● **Exercise material**
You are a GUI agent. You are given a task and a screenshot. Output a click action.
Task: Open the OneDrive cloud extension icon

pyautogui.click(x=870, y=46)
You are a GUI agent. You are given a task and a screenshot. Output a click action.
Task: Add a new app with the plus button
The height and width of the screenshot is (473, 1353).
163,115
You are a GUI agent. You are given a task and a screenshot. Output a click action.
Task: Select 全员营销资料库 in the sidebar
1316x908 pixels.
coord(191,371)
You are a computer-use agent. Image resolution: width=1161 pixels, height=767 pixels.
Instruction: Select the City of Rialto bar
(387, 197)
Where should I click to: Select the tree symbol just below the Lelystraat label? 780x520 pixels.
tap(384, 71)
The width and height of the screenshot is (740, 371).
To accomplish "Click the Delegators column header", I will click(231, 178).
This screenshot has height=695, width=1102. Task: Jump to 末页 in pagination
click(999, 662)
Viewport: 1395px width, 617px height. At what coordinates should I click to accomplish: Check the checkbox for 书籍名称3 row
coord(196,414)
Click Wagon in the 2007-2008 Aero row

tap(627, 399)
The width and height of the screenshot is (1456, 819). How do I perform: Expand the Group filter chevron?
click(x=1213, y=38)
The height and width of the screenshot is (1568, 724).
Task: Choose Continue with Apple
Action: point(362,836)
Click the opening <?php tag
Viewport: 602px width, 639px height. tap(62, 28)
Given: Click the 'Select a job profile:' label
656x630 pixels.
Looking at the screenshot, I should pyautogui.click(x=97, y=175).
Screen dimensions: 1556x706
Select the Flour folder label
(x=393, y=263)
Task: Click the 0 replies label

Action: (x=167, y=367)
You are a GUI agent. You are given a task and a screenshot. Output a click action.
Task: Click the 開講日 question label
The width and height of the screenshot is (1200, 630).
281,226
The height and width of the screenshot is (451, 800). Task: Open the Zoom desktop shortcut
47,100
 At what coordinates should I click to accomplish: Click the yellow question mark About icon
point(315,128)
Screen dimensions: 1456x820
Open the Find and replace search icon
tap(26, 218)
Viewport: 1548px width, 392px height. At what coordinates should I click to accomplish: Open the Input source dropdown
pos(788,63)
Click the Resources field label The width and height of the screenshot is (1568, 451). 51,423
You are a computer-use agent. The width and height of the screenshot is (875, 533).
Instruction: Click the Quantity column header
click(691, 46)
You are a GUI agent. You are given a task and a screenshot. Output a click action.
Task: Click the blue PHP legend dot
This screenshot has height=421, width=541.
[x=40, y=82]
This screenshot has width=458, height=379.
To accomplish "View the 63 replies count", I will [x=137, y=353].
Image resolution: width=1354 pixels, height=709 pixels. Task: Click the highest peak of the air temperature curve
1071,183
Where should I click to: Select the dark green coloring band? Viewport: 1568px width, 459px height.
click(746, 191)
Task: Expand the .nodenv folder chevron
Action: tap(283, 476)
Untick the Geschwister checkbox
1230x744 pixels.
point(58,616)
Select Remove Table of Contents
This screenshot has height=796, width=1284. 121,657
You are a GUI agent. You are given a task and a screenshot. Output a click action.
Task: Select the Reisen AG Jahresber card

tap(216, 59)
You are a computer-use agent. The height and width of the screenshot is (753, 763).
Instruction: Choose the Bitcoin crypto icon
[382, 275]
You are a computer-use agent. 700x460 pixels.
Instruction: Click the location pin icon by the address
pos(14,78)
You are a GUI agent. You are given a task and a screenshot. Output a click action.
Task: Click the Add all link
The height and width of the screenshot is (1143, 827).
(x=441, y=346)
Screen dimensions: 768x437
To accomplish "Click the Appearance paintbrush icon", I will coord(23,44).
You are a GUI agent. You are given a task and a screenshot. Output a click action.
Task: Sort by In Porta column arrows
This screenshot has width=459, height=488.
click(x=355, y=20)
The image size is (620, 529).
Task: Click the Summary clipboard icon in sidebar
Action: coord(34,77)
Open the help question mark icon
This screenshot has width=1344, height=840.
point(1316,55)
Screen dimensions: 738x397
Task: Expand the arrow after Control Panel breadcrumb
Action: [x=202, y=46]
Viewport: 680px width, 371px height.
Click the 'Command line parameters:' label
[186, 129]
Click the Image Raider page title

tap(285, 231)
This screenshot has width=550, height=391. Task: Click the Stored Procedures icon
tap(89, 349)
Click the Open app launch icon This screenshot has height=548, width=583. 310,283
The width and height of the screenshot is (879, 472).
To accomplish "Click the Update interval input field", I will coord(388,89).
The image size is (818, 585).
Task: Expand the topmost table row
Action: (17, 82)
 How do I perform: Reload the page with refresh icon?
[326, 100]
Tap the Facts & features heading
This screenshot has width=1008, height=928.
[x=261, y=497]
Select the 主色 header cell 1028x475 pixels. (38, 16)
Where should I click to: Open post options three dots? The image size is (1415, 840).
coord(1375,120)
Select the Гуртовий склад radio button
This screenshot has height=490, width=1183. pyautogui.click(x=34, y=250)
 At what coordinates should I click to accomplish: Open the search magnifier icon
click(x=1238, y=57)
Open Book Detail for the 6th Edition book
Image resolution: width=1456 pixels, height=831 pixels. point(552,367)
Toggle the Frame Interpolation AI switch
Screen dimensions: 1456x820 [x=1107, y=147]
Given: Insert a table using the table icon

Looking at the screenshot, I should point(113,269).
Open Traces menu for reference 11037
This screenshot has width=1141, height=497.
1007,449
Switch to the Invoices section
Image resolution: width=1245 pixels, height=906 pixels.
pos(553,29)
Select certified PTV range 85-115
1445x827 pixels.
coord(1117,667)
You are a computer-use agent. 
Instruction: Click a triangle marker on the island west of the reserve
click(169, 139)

● **Task goal**
Every line of the data must appear again in the answer, exactly as written.

● **Exercise solution**
You are a GUI agent. You are given a task and a screenshot. Output a click action.
Task: Open the OneDrive cloud extension icon

pyautogui.click(x=870, y=46)
You are a GUI agent. You are given a task and a screenshot. Output a click action.
Task: Add a new app with the plus button
The height and width of the screenshot is (473, 1353).
163,115
You are a GUI agent. You are given a task and a screenshot. Output a click action.
Task: Select 全员营销资料库 in the sidebar
1316x908 pixels.
coord(191,371)
You are a computer-use agent. Image resolution: width=1161 pixels, height=767 pixels.
Instruction: Select the City of Rialto bar
(387, 197)
Where should I click to: Select the tree symbol just below the Lelystraat label? 780x520 pixels.
tap(384, 71)
The width and height of the screenshot is (740, 371).
To accomplish "Click the Delegators column header", I will click(231, 178).
This screenshot has height=695, width=1102. Task: Jump to 末页 in pagination
click(999, 662)
Viewport: 1395px width, 617px height. At what coordinates should I click to accomplish: Check the checkbox for 书籍名称3 row
coord(196,414)
Click Wagon in the 2007-2008 Aero row

tap(627, 399)
The width and height of the screenshot is (1456, 819). How do I perform: Expand the Group filter chevron?
click(x=1213, y=38)
The height and width of the screenshot is (1568, 724).
Task: Choose Continue with Apple
Action: point(362,836)
Click the opening <?php tag
Viewport: 602px width, 639px height. tap(62, 28)
Given: Click the 'Select a job profile:' label
656x630 pixels.
Looking at the screenshot, I should pyautogui.click(x=97, y=175).
Screen dimensions: 1556x706
Select the Flour folder label
(x=393, y=263)
Task: Click the 0 replies label

Action: (x=167, y=367)
You are a GUI agent. You are given a task and a screenshot. Output a click action.
Task: Click the 開講日 question label
The width and height of the screenshot is (1200, 630).
281,226
The height and width of the screenshot is (451, 800). Task: Open the Zoom desktop shortcut
47,100
 At what coordinates should I click to accomplish: Click the yellow question mark About icon
point(315,128)
Screen dimensions: 1456x820
Open the Find and replace search icon
tap(26, 218)
Viewport: 1548px width, 392px height. At what coordinates should I click to accomplish: Open the Input source dropdown
pos(788,63)
Click the Resources field label The width and height of the screenshot is (1568, 451). 51,423
You are a computer-use agent. The width and height of the screenshot is (875, 533).
Instruction: Click the Quantity column header
click(691, 46)
You are a GUI agent. You are given a task and a screenshot. Output a click action.
Task: Click the blue PHP legend dot
This screenshot has height=421, width=541.
[x=40, y=82]
This screenshot has width=458, height=379.
To accomplish "View the 63 replies count", I will [x=137, y=353].
Image resolution: width=1354 pixels, height=709 pixels. Task: Click the highest peak of the air temperature curve
1071,183
Where should I click to: Select the dark green coloring band? Viewport: 1568px width, 459px height.
click(746, 191)
Task: Expand the .nodenv folder chevron
Action: tap(283, 476)
Untick the Geschwister checkbox
1230x744 pixels.
point(58,616)
Select Remove Table of Contents
This screenshot has height=796, width=1284. 121,657
You are a GUI agent. You are given a task and a screenshot. Output a click action.
Task: Select the Reisen AG Jahresber card

tap(216, 59)
You are a computer-use agent. The height and width of the screenshot is (753, 763).
Instruction: Choose the Bitcoin crypto icon
[382, 275]
You are a computer-use agent. 700x460 pixels.
Instruction: Click the location pin icon by the address
pos(14,78)
You are a GUI agent. You are given a task and a screenshot. Output a click action.
Task: Click the Add all link
The height and width of the screenshot is (1143, 827).
(x=441, y=346)
Screen dimensions: 768x437
To accomplish "Click the Appearance paintbrush icon", I will coord(23,44).
You are a GUI agent. You are given a task and a screenshot. Output a click action.
Task: Sort by In Porta column arrows
This screenshot has width=459, height=488.
click(x=355, y=20)
The image size is (620, 529).
Task: Click the Summary clipboard icon in sidebar
Action: coord(34,77)
Open the help question mark icon
This screenshot has width=1344, height=840.
point(1316,55)
Screen dimensions: 738x397
Task: Expand the arrow after Control Panel breadcrumb
Action: [x=202, y=46]
Viewport: 680px width, 371px height.
Click the 'Command line parameters:' label
[186, 129]
Click the Image Raider page title

tap(285, 231)
This screenshot has width=550, height=391. Task: Click the Stored Procedures icon
tap(89, 349)
Click the Open app launch icon This screenshot has height=548, width=583. 310,283
The width and height of the screenshot is (879, 472).
To accomplish "Click the Update interval input field", I will coord(388,89).
The image size is (818, 585).
Task: Expand the topmost table row
Action: (17, 82)
 How do I perform: Reload the page with refresh icon?
[326, 100]
Tap the Facts & features heading
This screenshot has width=1008, height=928.
[x=261, y=497]
Select the 主色 header cell 1028x475 pixels. (38, 16)
Where should I click to: Open post options three dots? The image size is (1415, 840).
coord(1375,120)
Select the Гуртовий склад radio button
This screenshot has height=490, width=1183. pyautogui.click(x=34, y=250)
 At what coordinates should I click to accomplish: Open the search magnifier icon
click(x=1238, y=57)
Open Book Detail for the 6th Edition book
Image resolution: width=1456 pixels, height=831 pixels. point(552,367)
Toggle the Frame Interpolation AI switch
Screen dimensions: 1456x820 [x=1107, y=147]
Given: Insert a table using the table icon

Looking at the screenshot, I should point(113,269).
Open Traces menu for reference 11037
This screenshot has width=1141, height=497.
1007,449
Switch to the Invoices section
Image resolution: width=1245 pixels, height=906 pixels.
pos(553,29)
Select certified PTV range 85-115
1445x827 pixels.
coord(1117,667)
You are a computer-use agent. 
Instruction: Click a triangle marker on the island west of the reserve
click(169, 139)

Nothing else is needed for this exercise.